Gli indiani ArcelorMittal rappresentati dall’ Ad di Acciaierie d’ Italia, Lucia Morselli, ha speso un miliardo proveniente dalle attività commerciali, e dai soldi confiscati ai Riva (400 milioni di Euro per realizzare la copertura dei parchi minerari) per ottemperare nei tempi previsti tutte le prescrizioni del piano ambientale ormai completo al 90 per cento, ma in cassa non ci sono soldi per acquistare e pagare le materie prime, i fornitori, le manutenzioni. Ma persino anche per pagare gli operai, messi in cassa integrazione dall’ormai ex ministro del lavoro Andrea Orlando.
“Con la sospensione dei contratti di appalto da parte di Acciaierie d’Italia si corre il serio rischio di superare il punto di non ritorno. Con questa sciagurata decisione del management dell’ex Ilva si incrementa a livelli insostenibili il numero dei lavoratori in cassa integrazione, considerando i 1.600 in Amministrazione straordinaria, i 3 mila dipendenti e tutti le migliaia di lavoratori dell’indotto interessati da questo atto. A questo punto ci chiediamo, dopo le esternalizzazioni fatte in questi anni da parte del management acciaierie D’Italia, come possa essere assicurata la continuità produttiva ma soprattutto la sicurezza degli impianti. Ora è necessario che il Governo faccia presto per assicurare una corretta gestione del più grande stabilimento siderurgico europeo e che faccia tutto il possibile per garantire l’occupazione, l’ambiente, la salute, la sicurezza e la continuità. A partire da lunedì, a valle dell’incontro con i parlamentari locali, partirà la mobilitazione da parte delle organizzazioni sindacali. Non c’è più tempo da perdere, non possiamo tollerare che si giochi sulla pelle su migliaia di lavoratori e il futuro di un’intera comunità”. Lo dichiarano Rocco Palombella, Segretario nazionale Uilm e Responsabile del settore siderurgico, e Davide Sperti, Segretario Uilm Taranto.

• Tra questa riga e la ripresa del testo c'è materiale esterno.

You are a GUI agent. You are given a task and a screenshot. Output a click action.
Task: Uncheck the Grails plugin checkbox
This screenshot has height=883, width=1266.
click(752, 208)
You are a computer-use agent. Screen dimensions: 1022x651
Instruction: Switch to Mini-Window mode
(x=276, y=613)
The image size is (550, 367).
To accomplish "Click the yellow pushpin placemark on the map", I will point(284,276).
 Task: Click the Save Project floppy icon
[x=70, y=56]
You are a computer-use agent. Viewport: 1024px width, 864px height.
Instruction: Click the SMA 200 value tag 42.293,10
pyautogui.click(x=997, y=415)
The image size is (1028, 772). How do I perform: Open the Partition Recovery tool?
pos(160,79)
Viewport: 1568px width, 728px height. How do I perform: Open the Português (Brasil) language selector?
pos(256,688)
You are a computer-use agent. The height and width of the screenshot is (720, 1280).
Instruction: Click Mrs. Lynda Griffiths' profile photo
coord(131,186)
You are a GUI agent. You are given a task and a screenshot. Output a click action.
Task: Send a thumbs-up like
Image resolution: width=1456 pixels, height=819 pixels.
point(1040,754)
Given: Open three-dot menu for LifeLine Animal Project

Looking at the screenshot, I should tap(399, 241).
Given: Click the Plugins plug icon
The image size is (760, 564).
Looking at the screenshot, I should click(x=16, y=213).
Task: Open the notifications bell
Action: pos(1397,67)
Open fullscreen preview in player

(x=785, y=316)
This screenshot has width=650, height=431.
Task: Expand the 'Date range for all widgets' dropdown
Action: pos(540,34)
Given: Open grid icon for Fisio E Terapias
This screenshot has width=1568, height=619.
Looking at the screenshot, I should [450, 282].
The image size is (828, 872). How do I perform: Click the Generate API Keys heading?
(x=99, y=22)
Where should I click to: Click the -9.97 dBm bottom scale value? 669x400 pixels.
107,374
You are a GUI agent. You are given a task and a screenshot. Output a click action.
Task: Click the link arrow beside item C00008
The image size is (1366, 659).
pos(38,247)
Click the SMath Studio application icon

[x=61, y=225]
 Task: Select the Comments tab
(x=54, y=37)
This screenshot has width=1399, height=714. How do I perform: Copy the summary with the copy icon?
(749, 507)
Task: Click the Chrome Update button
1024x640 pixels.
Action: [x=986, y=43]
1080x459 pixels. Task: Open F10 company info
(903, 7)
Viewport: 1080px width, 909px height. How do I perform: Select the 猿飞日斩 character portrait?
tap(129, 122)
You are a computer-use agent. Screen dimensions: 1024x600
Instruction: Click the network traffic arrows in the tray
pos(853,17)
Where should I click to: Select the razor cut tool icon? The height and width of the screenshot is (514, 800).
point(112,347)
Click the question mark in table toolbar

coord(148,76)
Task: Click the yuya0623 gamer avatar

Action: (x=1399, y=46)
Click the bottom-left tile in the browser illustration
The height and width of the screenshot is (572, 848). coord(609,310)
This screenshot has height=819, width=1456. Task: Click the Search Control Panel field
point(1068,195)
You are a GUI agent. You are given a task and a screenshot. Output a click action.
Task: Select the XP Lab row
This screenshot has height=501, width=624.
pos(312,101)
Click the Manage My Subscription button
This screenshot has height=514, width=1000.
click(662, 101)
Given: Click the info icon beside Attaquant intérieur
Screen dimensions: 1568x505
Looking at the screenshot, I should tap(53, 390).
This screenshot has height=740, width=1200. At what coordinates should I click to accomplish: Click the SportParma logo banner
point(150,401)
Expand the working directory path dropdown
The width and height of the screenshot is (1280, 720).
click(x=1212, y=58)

“Si tratta di un gesto gravissimo – dicono Valerio D’Alò e Biagio Prisciano, rispettivamente segretario nazionale e Taranto della Fim Cisl – che mette a rischio centinaia di posti di lavoro. La ricaduta occupazionale sarà massiccia. Se Acciaierie d’Italia e l’ad Lucia Morselli pensano di utilizzare questa situazione per premere sul Governo e cercare di ottenere le risorse del miliardo di euro del dl Aiuti, hanno sbagliato i conti e vedranno l’opposizione del sindacato”. Per D’Alò e Prisciano, “è poi singolare che questa stretta dell’azienda arrivi a poche ore dall’incontro che lunedi Fim, Fiom e Uilm avranno a Taranto con i parlamentari sulla situazione dell’ex Ilva. Anche questa è una forma di pressione, è una strumentalizzazione”.
Da mesi l’ex Ilva é in una pesante crisi di liquidità e di recente Confindustria Puglia ha reso noto che sono maturati crediti per 100 milioni relativi a lavori effettuati, fatturati e non pagati alle imprese dell’appalto.